CF 1490G - Old Floppy Drive

Rating: 1900
Tags: binary search, data structures, math
Solve time: 2m 44s
Verified: yes

Solution

Problem Understanding

We have a circular array of integers, representing a disk in an old floppy drive. Each integer can be positive or negative. When the drive receives a number $x$, it starts at the first element and sums the elements in order, looping around as needed, until the cumulative sum reaches at least $x$. The time counted is the number of elements visited. For multiple queries, we need to determine how long the drive will take to reach or exceed each query value. If the sum of the entire array is non-positive, it is possible that some $x$ values are unreachable, in which case the drive would run indefinitely and we return $-1$.

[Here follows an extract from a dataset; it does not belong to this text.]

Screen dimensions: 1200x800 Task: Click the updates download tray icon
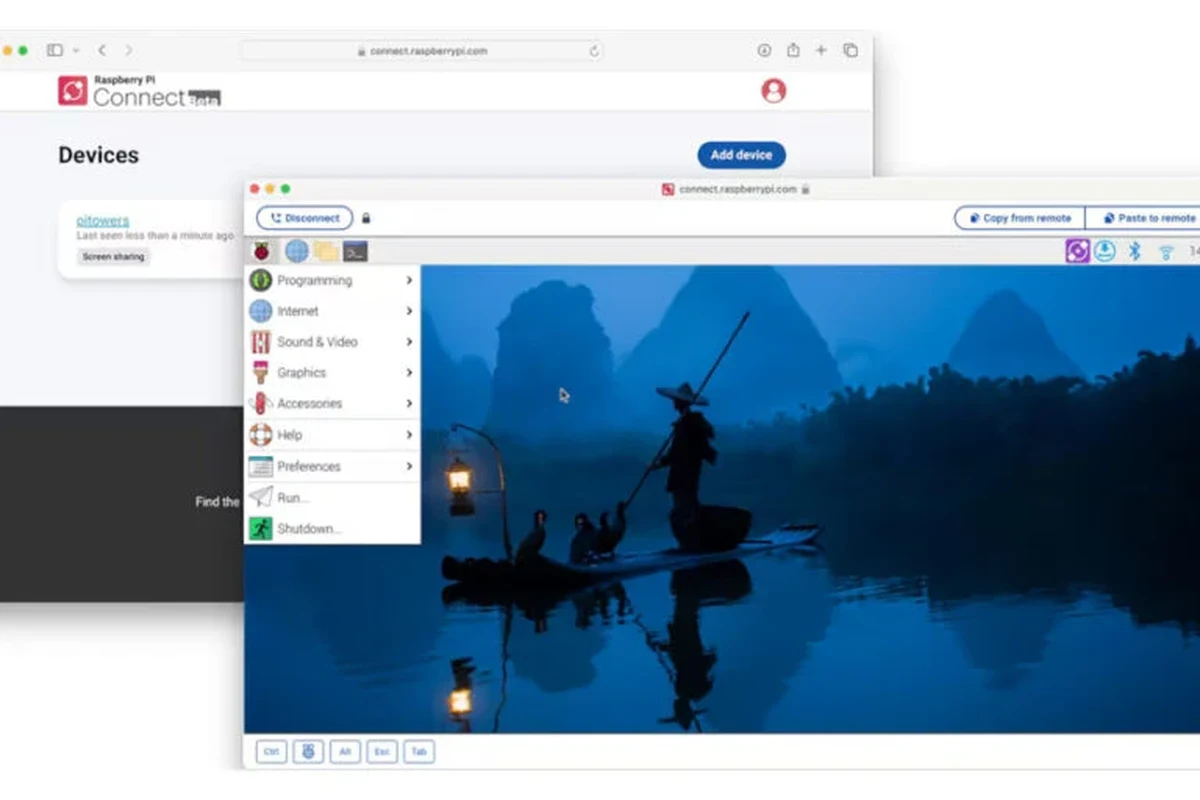pos(1105,251)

The inputs can be large: the array size $n$ and number of queries $m$ can each be up to $2 \cdot 10^5$, and the total sum across all test cases does not exceed $2 \cdot 10^5$. This means that an $O(n \cdot m)$ brute-force approach is infeasible. We need a solution that preprocesses the array and answers each query efficiently, ideally in $O(\log n)$ time per query after some linear preprocessing.

Edge cases include arrays with all negative numbers, where some queries can never be satisfied, or arrays with a mix of positive and negative numbers where the maximum prefix sum is less than the query. For instance, if $a = [-2, -1]$ and $x = 1$, no amount of rotations will reach $x$, so the answer must be $-1$. Another subtle case occurs when the query is smaller than the first element; the drive may stop immediately, even at time $0$.

Approaches

The brute-force method simulates the disk rotation for each query individually. It keeps a running sum starting from the first element, adds the next element each second, and wraps around at the end of the array. It stops when the sum reaches the query. This approach works correctly but performs $O(n \cdot m)$ operations in the worst case. With $n$ and $m$ up to $2 \cdot 10^5$, this would be up to $4 \cdot 10^{10}$ operations, far exceeding the time limit.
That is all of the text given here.